Brodie despertó cuando un rayo de sol muy fino que se filtraba por un hueco que dejaban las cortinas le dio en los ojos. Se sentía mal. Tenía la boca pastosa, seca. Se puso las gafas y miró el reloj. ¡Las doce menos diez! Casi mediodía. Se incorporó. Lika no estaba. Vio a César atado con la correa al radiador, agitando la cola, preparado para las emociones que le iba a deparar el día.

Se sentó en el borde de la cama e intentó ordenar sus pensamientos mientras observaba cómo el sol iluminaba el dibujo de la alfombra que había a sus pies. Tenía una terrible sensación de resaca. Lika debía de haber bajado a desayunar.
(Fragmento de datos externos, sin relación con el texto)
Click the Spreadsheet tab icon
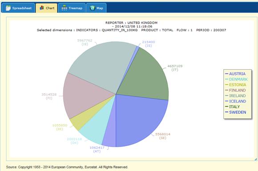The height and width of the screenshot is (171, 258). tap(8, 8)
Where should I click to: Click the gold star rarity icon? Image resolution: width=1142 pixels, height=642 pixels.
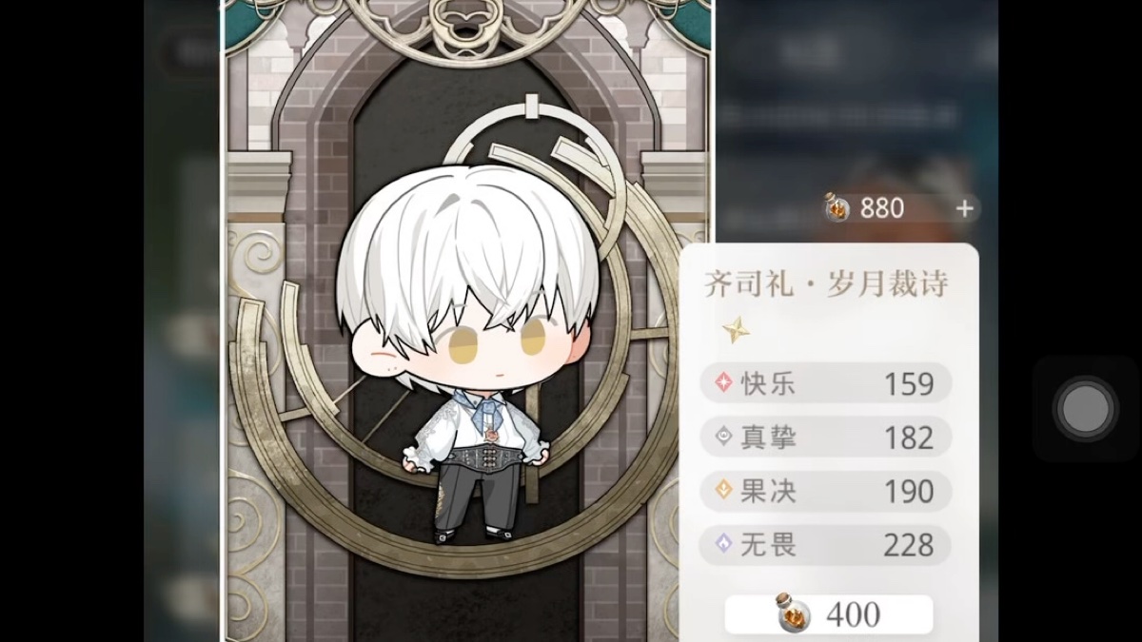735,330
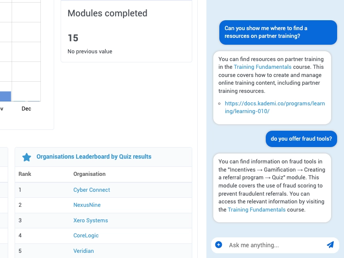Click the send message paper plane icon

pyautogui.click(x=330, y=245)
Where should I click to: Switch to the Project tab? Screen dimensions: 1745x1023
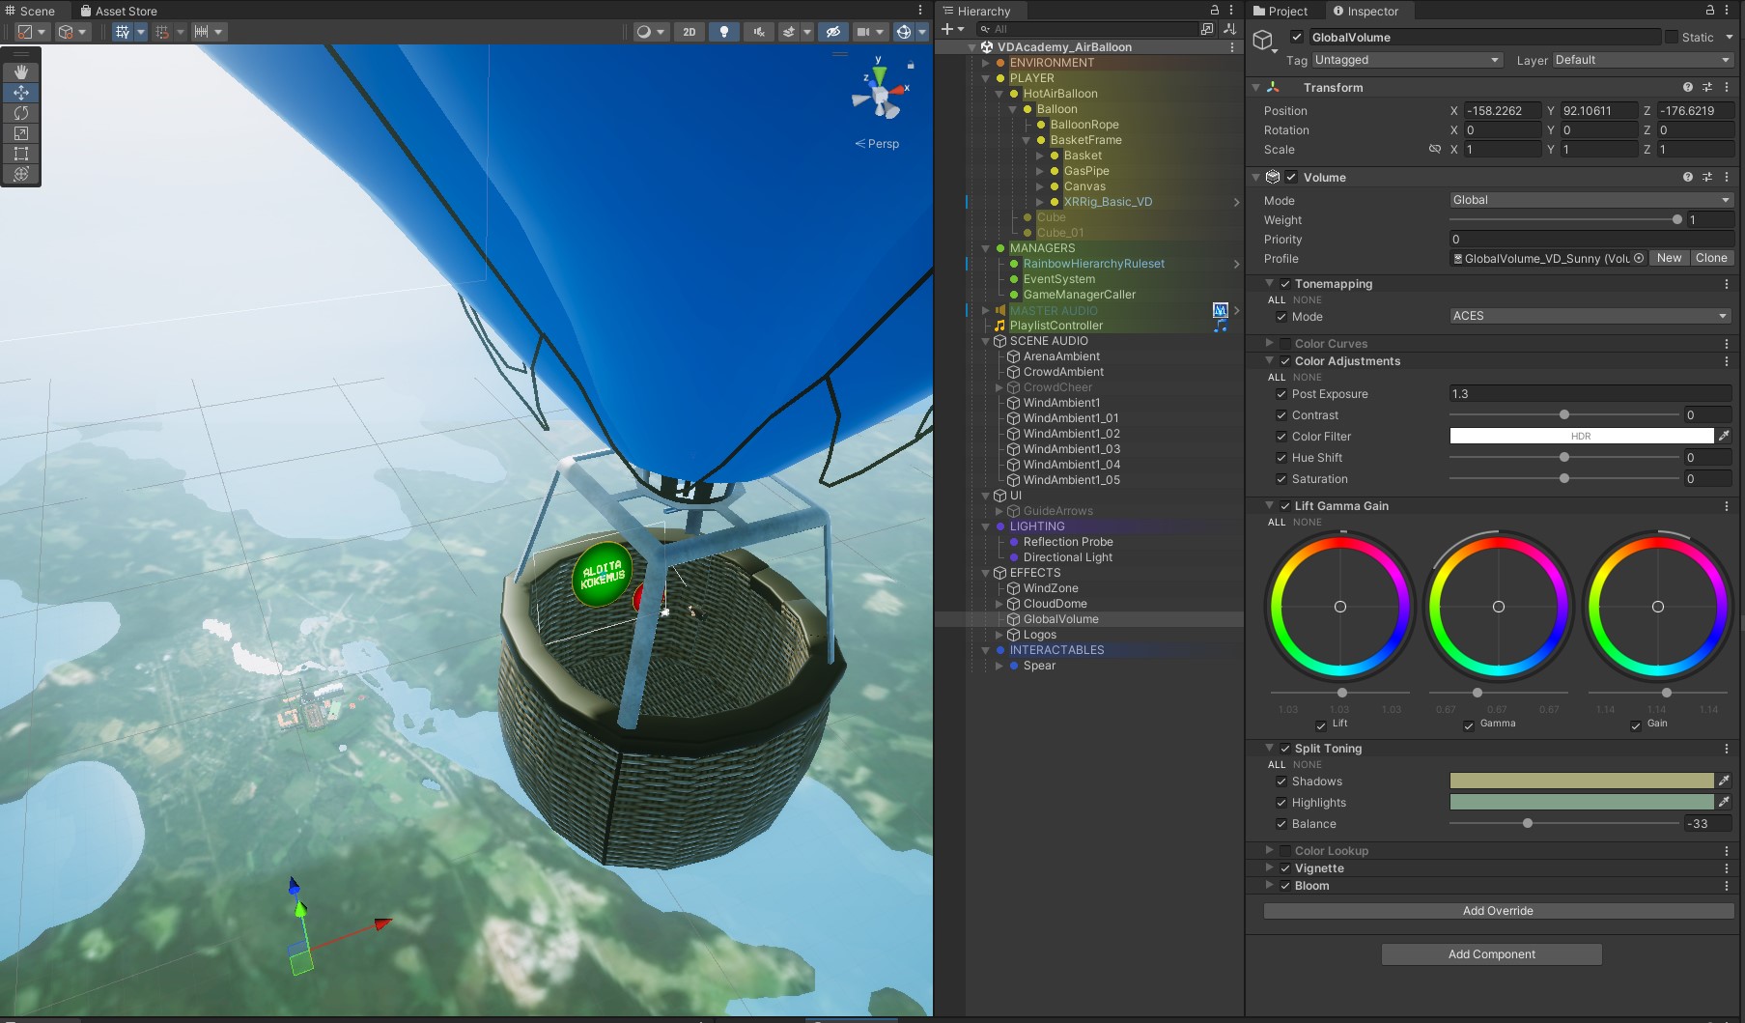point(1281,11)
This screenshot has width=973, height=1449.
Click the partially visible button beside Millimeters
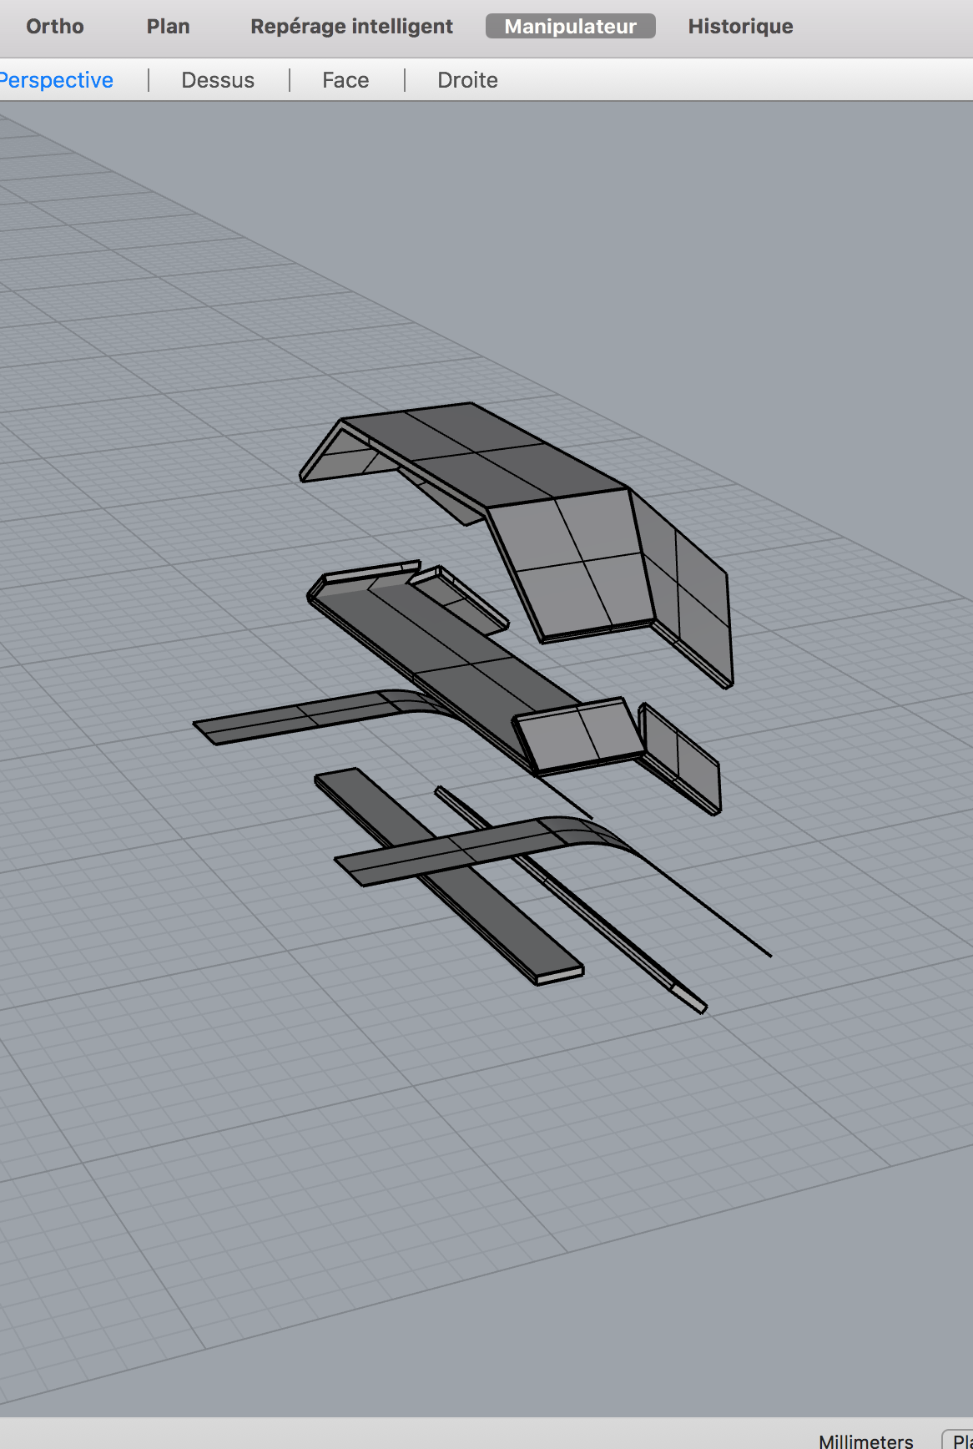click(960, 1440)
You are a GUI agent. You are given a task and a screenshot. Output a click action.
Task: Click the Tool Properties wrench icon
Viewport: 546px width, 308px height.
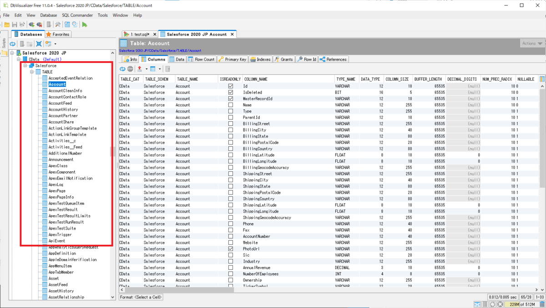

Brodie se levantó, se tambaleó y se volvió a sentar. Parecía como si le hubiesen drogado. Y un leve dolor de cabeza estaba empezando a golpearle las sienes. Por el amor de Dios, ¿dónde estaba Lika? César, frustrado, dio un pequeño ladrido. Brodie se dio la vuelta y lo miró. Entonces vio algo raro. El cachorro tenía un trozo de papel doblado sujeto al collar. Brodie lo cogió, y al desdoblarlo reconoció la caligrafía de Lika.

 

Mi querido Brodie:

Me he marchado con Malachi Kilbarron. Siempre ha sido a mí a quien buscaba, no a ti, y no puedo seguir así, huyendo eternamente de él, aterrada y arruinándote la vida. Por eso he ido a buscarle. Ya eres libre. Te dejo a César como recuerdo de los maravillosos momentos que hemos pasado juntos. Esta es la única solución, amor mío, créeme. A los hermanos Kilbarron he llegado a conocerlos muy bien: sus lazos de sangre, los vínculos que los unían. Malachi es capaz de matarte, pero solo para tenerme a mí otra vez. Sin mí eres libre, libre para vivir tu vida. Nunca te olvidaré.